» **Exercises to complete**
A. From the passage on HIV-TB co-infection in children, list every distinct reference number cited.
B. Translate this sentence from the passage on HIV-TB co-infection in children into Spanish: "Children aged <1 year are likely to have been infected by their mothers during pregnancy, labour or delivery."

» **Given passage**
The age-specific HIV rates among the children with TB show that HIV-TB co-infection was highest in children aged <1 year. This is consistent with other studies showing that the risk of the progression of TB from infection to disease is higher in children aged <5 years.10,11,22 Children aged <1 year are likely to have been infected by their mothers during pregnancy, labour or delivery. It has been reported that mother-to-child transmission (MTCT) of HIV accounts for over 90% of all paediatric infections.23 HIV MTCT is high in sub-Saharan Africa, with rates as high as 25–40% without intervention.23 The rate of MTCT has been reduced significantly in industrialised countries due to the implementation of prevention strategies,24 and such strategies need to be vigorously pursued in Nigeria and other African countries to reduce the burden of HIV among children, and particularly infants.

» **Input data**

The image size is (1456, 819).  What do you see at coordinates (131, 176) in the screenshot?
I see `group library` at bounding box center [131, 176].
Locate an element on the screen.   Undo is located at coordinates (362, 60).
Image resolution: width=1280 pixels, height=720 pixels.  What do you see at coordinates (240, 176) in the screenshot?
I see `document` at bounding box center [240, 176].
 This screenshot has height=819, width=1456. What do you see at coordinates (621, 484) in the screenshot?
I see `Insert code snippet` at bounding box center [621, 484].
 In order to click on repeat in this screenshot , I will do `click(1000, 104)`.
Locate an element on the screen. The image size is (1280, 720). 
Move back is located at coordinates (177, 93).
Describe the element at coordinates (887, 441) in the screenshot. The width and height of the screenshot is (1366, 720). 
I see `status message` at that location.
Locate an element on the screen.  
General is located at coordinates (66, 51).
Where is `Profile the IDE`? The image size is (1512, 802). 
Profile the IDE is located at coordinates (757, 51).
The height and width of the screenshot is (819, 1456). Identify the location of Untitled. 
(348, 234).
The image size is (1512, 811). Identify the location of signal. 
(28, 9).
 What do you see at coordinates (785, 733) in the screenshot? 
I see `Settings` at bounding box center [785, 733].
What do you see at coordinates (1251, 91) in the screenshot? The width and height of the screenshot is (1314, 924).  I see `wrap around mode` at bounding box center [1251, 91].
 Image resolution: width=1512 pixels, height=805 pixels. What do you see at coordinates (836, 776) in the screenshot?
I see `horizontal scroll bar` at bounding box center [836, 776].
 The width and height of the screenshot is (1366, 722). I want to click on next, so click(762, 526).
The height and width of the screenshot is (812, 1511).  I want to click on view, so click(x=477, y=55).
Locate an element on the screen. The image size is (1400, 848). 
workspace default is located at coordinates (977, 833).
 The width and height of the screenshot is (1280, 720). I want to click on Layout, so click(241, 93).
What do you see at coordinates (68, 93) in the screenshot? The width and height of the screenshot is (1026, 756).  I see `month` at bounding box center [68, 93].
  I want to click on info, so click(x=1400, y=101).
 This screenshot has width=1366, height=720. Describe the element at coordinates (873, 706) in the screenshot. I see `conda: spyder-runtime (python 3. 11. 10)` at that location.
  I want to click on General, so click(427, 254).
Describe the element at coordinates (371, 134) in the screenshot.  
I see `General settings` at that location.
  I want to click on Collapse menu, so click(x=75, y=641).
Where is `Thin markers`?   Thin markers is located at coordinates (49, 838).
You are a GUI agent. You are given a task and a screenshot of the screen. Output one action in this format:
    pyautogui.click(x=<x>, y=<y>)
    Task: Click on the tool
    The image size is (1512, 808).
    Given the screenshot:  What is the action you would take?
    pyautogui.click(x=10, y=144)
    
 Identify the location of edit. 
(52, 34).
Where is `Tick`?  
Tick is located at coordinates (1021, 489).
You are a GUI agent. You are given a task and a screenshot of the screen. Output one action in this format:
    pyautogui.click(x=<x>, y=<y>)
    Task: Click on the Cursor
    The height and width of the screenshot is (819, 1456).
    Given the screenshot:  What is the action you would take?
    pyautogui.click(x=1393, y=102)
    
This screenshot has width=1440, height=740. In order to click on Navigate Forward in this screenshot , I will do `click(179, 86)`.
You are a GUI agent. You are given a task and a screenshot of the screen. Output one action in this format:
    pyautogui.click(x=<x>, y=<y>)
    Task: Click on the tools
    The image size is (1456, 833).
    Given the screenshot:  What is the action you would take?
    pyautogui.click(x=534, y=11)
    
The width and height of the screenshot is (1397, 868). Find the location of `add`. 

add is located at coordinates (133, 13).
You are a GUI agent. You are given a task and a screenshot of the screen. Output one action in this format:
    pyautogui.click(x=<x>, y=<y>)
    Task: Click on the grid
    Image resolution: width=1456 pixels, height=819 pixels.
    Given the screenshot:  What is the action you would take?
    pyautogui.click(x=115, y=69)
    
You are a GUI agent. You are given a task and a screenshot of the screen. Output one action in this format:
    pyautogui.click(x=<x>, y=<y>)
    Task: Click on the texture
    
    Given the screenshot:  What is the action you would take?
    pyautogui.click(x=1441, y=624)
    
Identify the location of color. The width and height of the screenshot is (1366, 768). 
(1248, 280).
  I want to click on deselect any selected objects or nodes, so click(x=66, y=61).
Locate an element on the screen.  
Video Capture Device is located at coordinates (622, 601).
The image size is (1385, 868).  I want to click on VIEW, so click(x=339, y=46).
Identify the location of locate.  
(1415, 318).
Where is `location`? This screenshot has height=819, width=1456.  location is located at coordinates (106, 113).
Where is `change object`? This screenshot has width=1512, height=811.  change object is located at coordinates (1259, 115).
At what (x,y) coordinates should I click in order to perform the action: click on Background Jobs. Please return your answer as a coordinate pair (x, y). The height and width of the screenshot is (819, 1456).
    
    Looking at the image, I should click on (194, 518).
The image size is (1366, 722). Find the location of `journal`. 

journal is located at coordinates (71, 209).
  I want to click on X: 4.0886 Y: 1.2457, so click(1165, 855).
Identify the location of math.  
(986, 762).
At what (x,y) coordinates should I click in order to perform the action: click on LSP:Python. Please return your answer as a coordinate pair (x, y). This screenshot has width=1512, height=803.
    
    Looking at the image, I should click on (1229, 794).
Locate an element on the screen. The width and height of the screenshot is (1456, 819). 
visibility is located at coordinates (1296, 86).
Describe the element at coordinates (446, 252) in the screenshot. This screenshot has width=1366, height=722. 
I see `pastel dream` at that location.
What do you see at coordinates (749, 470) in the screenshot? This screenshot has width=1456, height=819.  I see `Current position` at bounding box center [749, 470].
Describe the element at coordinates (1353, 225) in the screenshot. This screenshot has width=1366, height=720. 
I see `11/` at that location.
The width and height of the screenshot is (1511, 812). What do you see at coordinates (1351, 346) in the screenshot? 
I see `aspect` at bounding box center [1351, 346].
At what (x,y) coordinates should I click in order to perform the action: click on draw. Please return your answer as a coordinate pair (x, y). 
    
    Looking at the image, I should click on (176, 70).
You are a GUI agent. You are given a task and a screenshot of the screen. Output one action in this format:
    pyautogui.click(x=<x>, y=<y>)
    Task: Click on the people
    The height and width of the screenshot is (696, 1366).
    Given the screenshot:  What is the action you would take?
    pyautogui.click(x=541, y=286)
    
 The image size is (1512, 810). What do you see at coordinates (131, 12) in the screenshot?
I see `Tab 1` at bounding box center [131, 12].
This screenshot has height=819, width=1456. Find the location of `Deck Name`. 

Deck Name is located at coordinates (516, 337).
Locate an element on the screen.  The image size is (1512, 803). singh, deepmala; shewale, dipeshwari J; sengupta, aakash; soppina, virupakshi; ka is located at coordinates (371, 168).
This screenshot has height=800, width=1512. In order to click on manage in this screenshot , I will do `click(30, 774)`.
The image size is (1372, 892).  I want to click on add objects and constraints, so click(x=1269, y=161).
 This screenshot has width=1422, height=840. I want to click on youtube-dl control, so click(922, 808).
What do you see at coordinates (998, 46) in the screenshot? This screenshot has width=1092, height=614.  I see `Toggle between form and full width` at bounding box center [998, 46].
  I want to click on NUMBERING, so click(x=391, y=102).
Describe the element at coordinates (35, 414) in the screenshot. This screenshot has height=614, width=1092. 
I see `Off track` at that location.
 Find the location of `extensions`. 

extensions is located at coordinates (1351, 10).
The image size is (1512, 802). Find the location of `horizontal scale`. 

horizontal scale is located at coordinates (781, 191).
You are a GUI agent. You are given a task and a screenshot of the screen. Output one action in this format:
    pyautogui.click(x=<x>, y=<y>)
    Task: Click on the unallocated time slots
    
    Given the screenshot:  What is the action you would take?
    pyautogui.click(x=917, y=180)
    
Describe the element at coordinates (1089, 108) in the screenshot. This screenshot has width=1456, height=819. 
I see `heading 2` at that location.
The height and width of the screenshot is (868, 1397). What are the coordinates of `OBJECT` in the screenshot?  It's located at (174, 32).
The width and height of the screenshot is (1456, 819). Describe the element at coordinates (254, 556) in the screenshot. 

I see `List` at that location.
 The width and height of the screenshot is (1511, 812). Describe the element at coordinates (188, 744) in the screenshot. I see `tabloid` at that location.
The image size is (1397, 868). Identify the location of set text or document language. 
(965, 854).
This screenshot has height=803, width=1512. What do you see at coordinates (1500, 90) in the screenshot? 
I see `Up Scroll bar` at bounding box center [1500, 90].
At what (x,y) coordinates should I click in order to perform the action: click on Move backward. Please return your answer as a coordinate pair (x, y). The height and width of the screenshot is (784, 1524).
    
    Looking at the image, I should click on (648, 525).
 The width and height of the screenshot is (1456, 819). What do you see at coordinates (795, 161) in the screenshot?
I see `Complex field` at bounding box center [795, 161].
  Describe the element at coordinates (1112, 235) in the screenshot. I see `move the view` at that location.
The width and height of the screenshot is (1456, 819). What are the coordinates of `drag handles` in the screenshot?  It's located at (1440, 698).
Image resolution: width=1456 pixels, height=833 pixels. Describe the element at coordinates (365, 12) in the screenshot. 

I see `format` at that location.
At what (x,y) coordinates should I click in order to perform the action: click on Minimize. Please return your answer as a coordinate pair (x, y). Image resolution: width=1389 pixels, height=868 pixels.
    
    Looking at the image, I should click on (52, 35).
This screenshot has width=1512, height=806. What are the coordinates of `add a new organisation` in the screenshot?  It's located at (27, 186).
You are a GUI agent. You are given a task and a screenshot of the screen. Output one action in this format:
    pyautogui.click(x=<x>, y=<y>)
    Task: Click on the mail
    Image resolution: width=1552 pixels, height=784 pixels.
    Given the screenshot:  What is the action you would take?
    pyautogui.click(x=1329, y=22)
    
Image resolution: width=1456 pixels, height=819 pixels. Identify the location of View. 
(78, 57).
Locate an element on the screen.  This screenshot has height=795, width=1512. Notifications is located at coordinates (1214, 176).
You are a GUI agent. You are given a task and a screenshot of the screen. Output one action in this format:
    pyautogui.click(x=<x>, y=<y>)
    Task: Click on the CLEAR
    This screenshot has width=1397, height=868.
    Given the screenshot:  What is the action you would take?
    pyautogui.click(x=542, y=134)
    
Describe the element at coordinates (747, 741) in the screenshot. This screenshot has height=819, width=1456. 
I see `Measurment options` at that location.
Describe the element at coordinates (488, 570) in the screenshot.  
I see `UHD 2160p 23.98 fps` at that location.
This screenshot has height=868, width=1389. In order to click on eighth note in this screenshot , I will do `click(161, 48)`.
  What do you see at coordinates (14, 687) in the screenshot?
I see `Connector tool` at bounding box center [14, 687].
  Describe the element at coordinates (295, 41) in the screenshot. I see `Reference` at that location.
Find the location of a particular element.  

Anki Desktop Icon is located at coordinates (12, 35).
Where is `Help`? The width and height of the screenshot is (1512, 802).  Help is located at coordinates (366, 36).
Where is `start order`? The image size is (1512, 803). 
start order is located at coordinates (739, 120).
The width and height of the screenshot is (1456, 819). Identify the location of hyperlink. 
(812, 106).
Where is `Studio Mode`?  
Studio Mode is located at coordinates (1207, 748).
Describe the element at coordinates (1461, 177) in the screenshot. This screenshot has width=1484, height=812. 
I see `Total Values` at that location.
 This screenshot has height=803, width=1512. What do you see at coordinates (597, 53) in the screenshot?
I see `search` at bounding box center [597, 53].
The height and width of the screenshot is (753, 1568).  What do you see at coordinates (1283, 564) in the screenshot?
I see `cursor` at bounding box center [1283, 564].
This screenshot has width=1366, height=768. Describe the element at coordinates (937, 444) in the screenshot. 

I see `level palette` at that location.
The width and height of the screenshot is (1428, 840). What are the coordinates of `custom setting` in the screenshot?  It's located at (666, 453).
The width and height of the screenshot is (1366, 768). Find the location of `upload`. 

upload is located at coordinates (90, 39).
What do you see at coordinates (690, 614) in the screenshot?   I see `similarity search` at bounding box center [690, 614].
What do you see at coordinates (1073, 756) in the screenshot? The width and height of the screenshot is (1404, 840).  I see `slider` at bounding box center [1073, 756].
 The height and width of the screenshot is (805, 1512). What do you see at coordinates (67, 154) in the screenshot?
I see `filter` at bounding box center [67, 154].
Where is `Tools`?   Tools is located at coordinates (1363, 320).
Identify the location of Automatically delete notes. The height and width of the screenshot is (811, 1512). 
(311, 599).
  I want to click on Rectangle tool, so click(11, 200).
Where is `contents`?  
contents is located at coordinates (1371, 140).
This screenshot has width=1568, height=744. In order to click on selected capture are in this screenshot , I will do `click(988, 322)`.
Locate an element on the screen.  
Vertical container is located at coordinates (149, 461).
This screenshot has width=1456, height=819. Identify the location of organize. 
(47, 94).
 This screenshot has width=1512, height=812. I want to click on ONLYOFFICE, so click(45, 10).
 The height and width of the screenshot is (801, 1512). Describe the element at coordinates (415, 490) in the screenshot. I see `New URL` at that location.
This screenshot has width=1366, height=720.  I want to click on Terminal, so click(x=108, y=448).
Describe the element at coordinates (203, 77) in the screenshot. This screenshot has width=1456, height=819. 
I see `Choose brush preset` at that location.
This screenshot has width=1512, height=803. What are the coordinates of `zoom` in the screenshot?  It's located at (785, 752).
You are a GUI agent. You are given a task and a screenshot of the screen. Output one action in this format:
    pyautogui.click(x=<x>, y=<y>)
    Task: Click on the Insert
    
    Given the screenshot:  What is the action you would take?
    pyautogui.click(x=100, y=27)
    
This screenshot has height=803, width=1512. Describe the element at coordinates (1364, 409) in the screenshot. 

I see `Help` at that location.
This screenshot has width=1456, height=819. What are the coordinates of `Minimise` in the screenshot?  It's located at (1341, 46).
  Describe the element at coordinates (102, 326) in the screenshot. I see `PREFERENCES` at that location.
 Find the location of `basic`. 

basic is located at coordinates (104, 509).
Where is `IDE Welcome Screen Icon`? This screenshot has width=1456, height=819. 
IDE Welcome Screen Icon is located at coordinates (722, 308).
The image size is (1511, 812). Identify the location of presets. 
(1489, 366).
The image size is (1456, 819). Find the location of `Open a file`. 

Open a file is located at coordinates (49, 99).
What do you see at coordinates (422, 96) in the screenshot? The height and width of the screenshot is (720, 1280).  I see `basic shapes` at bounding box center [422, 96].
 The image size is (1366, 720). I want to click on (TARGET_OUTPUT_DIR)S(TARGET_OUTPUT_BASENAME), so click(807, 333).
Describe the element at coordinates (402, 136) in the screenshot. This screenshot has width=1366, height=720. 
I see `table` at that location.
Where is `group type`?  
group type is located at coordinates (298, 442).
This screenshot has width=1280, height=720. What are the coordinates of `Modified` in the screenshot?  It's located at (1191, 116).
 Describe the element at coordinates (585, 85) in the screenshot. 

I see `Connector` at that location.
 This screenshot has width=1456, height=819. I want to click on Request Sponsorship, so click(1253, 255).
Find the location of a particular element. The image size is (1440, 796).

» **Per-task answers**
A. 10, 11, 22, 23, 24

B. Es probable que los niños de <1 año hayan sido infectados por sus madres durante el embarazo, el trabajo de parto o el parto.